● What you will do
Nothing in the listing below should change; retype it as is.

============================================================

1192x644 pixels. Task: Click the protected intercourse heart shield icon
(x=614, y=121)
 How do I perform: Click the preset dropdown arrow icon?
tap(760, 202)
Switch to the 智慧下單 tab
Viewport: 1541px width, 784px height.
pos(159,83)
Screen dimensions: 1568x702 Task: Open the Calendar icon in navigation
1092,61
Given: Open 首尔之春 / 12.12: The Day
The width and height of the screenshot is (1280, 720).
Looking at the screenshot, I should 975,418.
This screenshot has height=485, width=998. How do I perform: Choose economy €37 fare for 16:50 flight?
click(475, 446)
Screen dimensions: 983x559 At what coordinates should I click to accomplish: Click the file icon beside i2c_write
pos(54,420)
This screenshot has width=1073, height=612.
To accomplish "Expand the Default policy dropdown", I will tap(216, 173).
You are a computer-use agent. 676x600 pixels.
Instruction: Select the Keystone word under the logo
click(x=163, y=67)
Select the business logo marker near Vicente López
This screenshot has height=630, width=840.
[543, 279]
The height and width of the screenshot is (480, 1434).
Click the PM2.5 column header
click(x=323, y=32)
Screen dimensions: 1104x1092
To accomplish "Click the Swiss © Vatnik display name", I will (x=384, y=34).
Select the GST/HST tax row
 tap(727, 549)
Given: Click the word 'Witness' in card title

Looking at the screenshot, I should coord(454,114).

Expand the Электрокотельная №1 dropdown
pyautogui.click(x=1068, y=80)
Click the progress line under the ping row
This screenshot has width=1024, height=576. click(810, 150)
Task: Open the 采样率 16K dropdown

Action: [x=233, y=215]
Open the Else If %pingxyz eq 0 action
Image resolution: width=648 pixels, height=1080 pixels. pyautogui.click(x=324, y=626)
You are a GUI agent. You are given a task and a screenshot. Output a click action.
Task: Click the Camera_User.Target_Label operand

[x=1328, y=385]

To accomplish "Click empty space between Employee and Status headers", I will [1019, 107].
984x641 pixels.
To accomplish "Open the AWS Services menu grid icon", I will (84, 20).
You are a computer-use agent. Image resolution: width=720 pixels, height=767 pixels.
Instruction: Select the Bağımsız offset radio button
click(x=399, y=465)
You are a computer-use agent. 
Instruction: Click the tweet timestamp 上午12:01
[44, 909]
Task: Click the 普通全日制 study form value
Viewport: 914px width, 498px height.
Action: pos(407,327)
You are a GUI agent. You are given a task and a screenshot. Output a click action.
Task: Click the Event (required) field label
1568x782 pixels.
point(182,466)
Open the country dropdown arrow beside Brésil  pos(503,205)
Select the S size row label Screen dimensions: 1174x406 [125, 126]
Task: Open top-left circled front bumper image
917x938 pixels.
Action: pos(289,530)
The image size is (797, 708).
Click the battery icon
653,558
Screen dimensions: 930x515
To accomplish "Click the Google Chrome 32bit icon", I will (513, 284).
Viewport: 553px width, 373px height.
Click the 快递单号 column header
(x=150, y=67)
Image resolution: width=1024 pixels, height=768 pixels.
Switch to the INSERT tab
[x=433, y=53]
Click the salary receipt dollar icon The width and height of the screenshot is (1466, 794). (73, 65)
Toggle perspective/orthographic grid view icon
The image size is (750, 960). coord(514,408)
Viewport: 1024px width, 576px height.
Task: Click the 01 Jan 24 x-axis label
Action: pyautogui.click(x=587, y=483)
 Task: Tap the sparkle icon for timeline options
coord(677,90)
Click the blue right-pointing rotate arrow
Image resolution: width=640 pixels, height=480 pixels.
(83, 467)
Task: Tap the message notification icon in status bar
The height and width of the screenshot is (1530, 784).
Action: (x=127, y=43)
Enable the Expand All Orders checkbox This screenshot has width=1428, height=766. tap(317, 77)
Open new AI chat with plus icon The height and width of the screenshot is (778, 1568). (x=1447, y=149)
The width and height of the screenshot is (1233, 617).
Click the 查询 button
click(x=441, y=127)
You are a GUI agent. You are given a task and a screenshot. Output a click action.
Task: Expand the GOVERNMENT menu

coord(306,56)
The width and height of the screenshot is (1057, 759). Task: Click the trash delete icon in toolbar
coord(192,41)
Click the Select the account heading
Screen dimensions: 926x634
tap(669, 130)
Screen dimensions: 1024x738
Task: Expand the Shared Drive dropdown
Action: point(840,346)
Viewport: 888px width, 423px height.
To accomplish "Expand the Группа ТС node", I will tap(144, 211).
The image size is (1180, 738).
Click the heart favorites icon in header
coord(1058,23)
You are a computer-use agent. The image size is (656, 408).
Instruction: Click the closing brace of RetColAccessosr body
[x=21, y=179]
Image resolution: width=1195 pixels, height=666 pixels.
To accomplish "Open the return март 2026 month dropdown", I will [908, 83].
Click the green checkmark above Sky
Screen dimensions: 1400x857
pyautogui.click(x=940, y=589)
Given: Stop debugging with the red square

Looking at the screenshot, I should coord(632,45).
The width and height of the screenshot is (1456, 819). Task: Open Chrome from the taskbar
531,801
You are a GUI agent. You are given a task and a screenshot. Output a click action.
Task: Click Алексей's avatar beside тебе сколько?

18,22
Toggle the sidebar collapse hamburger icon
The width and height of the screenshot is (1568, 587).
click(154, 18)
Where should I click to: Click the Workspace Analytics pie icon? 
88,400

============================================================

● Response to this exercise
1192x644 pixels. Task: Click the protected intercourse heart shield icon
(x=614, y=121)
 How do I perform: Click the preset dropdown arrow icon?
tap(760, 202)
Switch to the 智慧下單 tab
Viewport: 1541px width, 784px height.
pos(159,83)
Screen dimensions: 1568x702 Task: Open the Calendar icon in navigation
1092,61
Given: Open 首尔之春 / 12.12: The Day
The width and height of the screenshot is (1280, 720).
Looking at the screenshot, I should 975,418.
This screenshot has height=485, width=998. How do I perform: Choose economy €37 fare for 16:50 flight?
click(475, 446)
Screen dimensions: 983x559 At what coordinates should I click to accomplish: Click the file icon beside i2c_write
pos(54,420)
This screenshot has width=1073, height=612.
To accomplish "Expand the Default policy dropdown", I will tap(216, 173).
You are a computer-use agent. 676x600 pixels.
Instruction: Select the Keystone word under the logo
click(x=163, y=67)
Select the business logo marker near Vicente López
This screenshot has height=630, width=840.
[543, 279]
The height and width of the screenshot is (480, 1434).
Click the PM2.5 column header
click(x=323, y=32)
Screen dimensions: 1104x1092
To accomplish "Click the Swiss © Vatnik display name", I will (x=384, y=34).
Select the GST/HST tax row
 tap(727, 549)
Given: Click the word 'Witness' in card title

Looking at the screenshot, I should coord(454,114).

Expand the Электрокотельная №1 dropdown
pyautogui.click(x=1068, y=80)
Click the progress line under the ping row
This screenshot has width=1024, height=576. click(810, 150)
Task: Open the 采样率 16K dropdown

Action: [x=233, y=215]
Open the Else If %pingxyz eq 0 action
Image resolution: width=648 pixels, height=1080 pixels. pyautogui.click(x=324, y=626)
You are a GUI agent. You are given a task and a screenshot. Output a click action.
Task: Click the Camera_User.Target_Label operand

[x=1328, y=385]

To accomplish "Click empty space between Employee and Status headers", I will [1019, 107].
984x641 pixels.
To accomplish "Open the AWS Services menu grid icon", I will (84, 20).
You are a computer-use agent. Image resolution: width=720 pixels, height=767 pixels.
Instruction: Select the Bağımsız offset radio button
click(x=399, y=465)
You are a computer-use agent. 
Instruction: Click the tweet timestamp 上午12:01
[44, 909]
Task: Click the 普通全日制 study form value
Viewport: 914px width, 498px height.
Action: pos(407,327)
You are a GUI agent. You are given a task and a screenshot. Output a click action.
Task: Click the Event (required) field label
1568x782 pixels.
point(182,466)
Open the country dropdown arrow beside Brésil  pos(503,205)
Select the S size row label Screen dimensions: 1174x406 [125, 126]
Task: Open top-left circled front bumper image
917x938 pixels.
Action: pos(289,530)
The image size is (797, 708).
Click the battery icon
653,558
Screen dimensions: 930x515
To accomplish "Click the Google Chrome 32bit icon", I will (513, 284).
Viewport: 553px width, 373px height.
Click the 快递单号 column header
(x=150, y=67)
Image resolution: width=1024 pixels, height=768 pixels.
Switch to the INSERT tab
[x=433, y=53]
Click the salary receipt dollar icon The width and height of the screenshot is (1466, 794). (73, 65)
Toggle perspective/orthographic grid view icon
The image size is (750, 960). coord(514,408)
Viewport: 1024px width, 576px height.
Task: Click the 01 Jan 24 x-axis label
Action: pyautogui.click(x=587, y=483)
 Task: Tap the sparkle icon for timeline options
coord(677,90)
Click the blue right-pointing rotate arrow
Image resolution: width=640 pixels, height=480 pixels.
(83, 467)
Task: Tap the message notification icon in status bar
The height and width of the screenshot is (1530, 784).
Action: (x=127, y=43)
Enable the Expand All Orders checkbox This screenshot has width=1428, height=766. tap(317, 77)
Open new AI chat with plus icon The height and width of the screenshot is (778, 1568). (x=1447, y=149)
The width and height of the screenshot is (1233, 617).
Click the 查询 button
click(x=441, y=127)
You are a GUI agent. You are given a task and a screenshot. Output a click action.
Task: Expand the GOVERNMENT menu

coord(306,56)
The width and height of the screenshot is (1057, 759). Task: Click the trash delete icon in toolbar
coord(192,41)
Click the Select the account heading
Screen dimensions: 926x634
tap(669, 130)
Screen dimensions: 1024x738
Task: Expand the Shared Drive dropdown
Action: point(840,346)
Viewport: 888px width, 423px height.
To accomplish "Expand the Группа ТС node", I will tap(144, 211).
The image size is (1180, 738).
Click the heart favorites icon in header
coord(1058,23)
You are a computer-use agent. The image size is (656, 408).
Instruction: Click the closing brace of RetColAccessosr body
[x=21, y=179]
Image resolution: width=1195 pixels, height=666 pixels.
To accomplish "Open the return март 2026 month dropdown", I will [908, 83].
Click the green checkmark above Sky
Screen dimensions: 1400x857
pyautogui.click(x=940, y=589)
Given: Stop debugging with the red square

Looking at the screenshot, I should coord(632,45).
The width and height of the screenshot is (1456, 819). Task: Open Chrome from the taskbar
531,801
You are a GUI agent. You are given a task and a screenshot. Output a click action.
Task: Click Алексей's avatar beside тебе сколько?

18,22
Toggle the sidebar collapse hamburger icon
The width and height of the screenshot is (1568, 587).
click(154, 18)
Where should I click to: Click the Workspace Analytics pie icon? 
88,400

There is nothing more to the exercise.